The main issues and areas of work identified are:
Valuing learning: valuing formal diplomas and certificates and non-formal and informal learning in all sectors.
Investing time and money in learning: increased investment and targeted funding are called for, along with mechanisms for increasing private investment.
Encouraging and supporting learning at the work place, including in SMEs.
Guidance and counselling: ensure that everyone can easily access good quality information and advice about learning opportunities throughout Europe and throughout their lives.
- Work should focus on providing opportunities to acquire and/or update basic skills, including the new basic skills, such as IT skills, foreign languages, technological culture, entrepreneurship and social skills.
In its June 2002 resolution on lifelong learning, the Education Council supported the Commission's initiative and its implementation. Since early 2004, the Council and the Commission adopt, yearly, joint interim reports on progress towards the Lisbon goals for education and training.

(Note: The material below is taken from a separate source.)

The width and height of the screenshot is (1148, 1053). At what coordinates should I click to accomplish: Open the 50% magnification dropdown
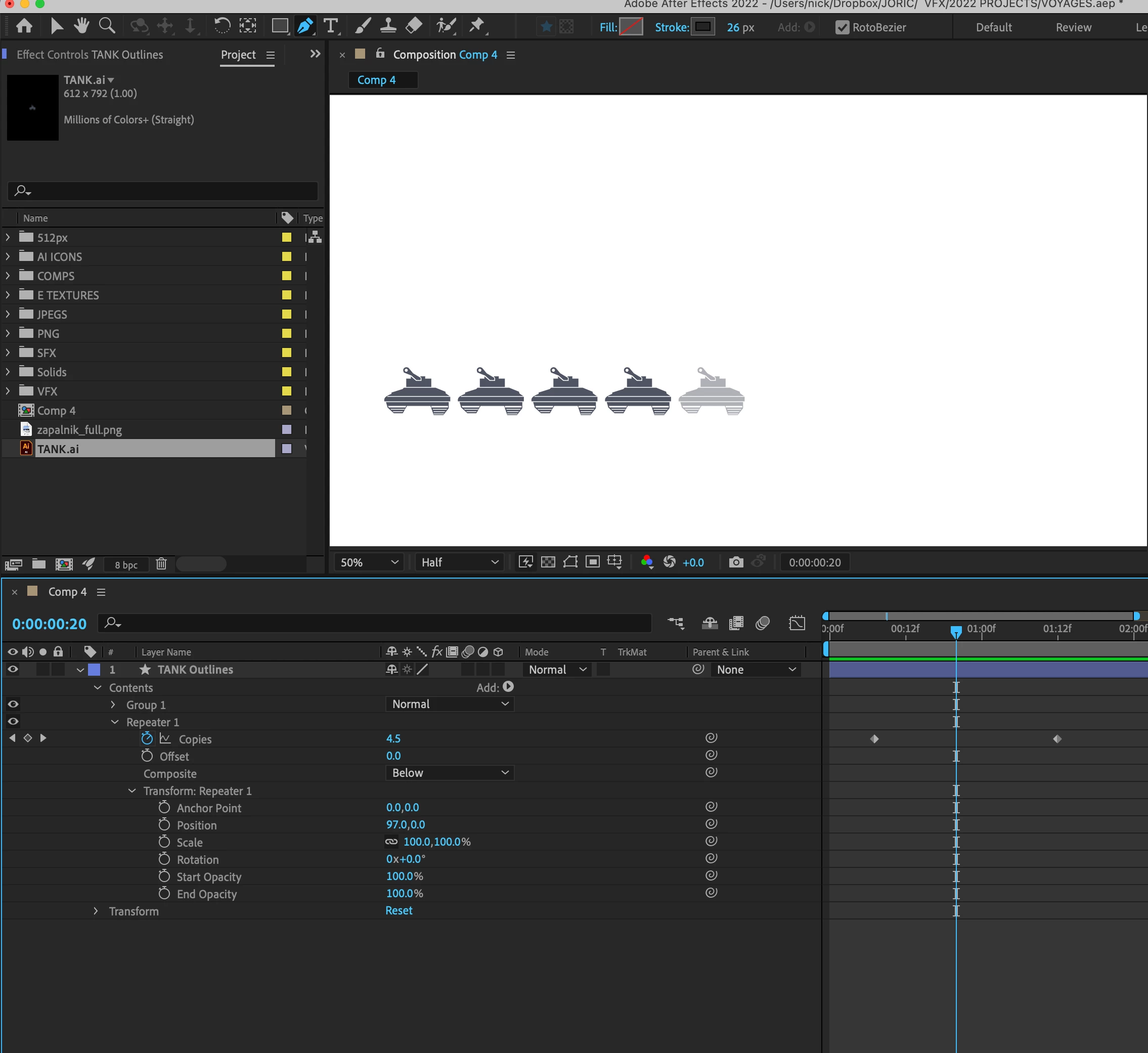point(369,562)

Lifelong Learning Programme 2007-2013
The Commission proposal (July 2004) to establish an integrated action programme in the field of lifelong learning was adopted by the Parliament in October 2006. The new programme replaced the existing four sectoral programmes on school education (Comenius), higher education (Erasmus), vocational training (Leonardo da Vinci) and adult education (
) when they expired at the end of 2006. The budget earmarked for this new integrated programme is €6.97 billion for the seven year period.
Key competences in lifelong learning
The Commission adopted, in December 2005 a proposal for recommendation identifying eight key competences in lifelong learning: communication in the mother tongue; communication in the foreign languages; mathematical competence and basic competences in science and technology; digital competence; learning to learn; interpersonal, intercultural and social competences and civic competence; entrepreneurship; and cultural expression.
The aim of defining the key competences for lifelong learning at EU level is to provide a reference tool for policymakers, education providers, employers and learners on the way towards active citizenship, social cohesion and employability. The Parliament adopted the recommendation in September 2006.
European Qualifications Framework for lifelong learning (EQF)
In September 2006, the Commission adopted a proposal for a recommendation on the establishment of the European Qualifications Framework for lifelong learning (EQF). It aims at facilitating the transfer and recognition of qualifications held by workers. (for background click here)
The proposed EQF is designed to function as a 'translation device' to make relationships between education and training qualifications of different national systems clearer. It is expected to make European general and adult education, vocational education and training systems more transparent and accessible and is, therefore, expected to enhance student and worker mobility.
Since June 2002, the European Social Partners (ETUC, UNICE, UEAPME, CEEP) are following their own Framework of actions for the lifelong learning development of competencies and qualifications. They have set four priorities, which are pretty much in line with the main issues as identified by the Commission.
- Identify and anticipate the competencies and qualifications needed.
- Recognise and validate competencies and qualifications.
- Informing, supporting and providing guidance.
- Mobilising resources.
The Social Partners' agreement is being followed up with annual progress reports covering a wide spectrum of lifelong learning measures in the member states.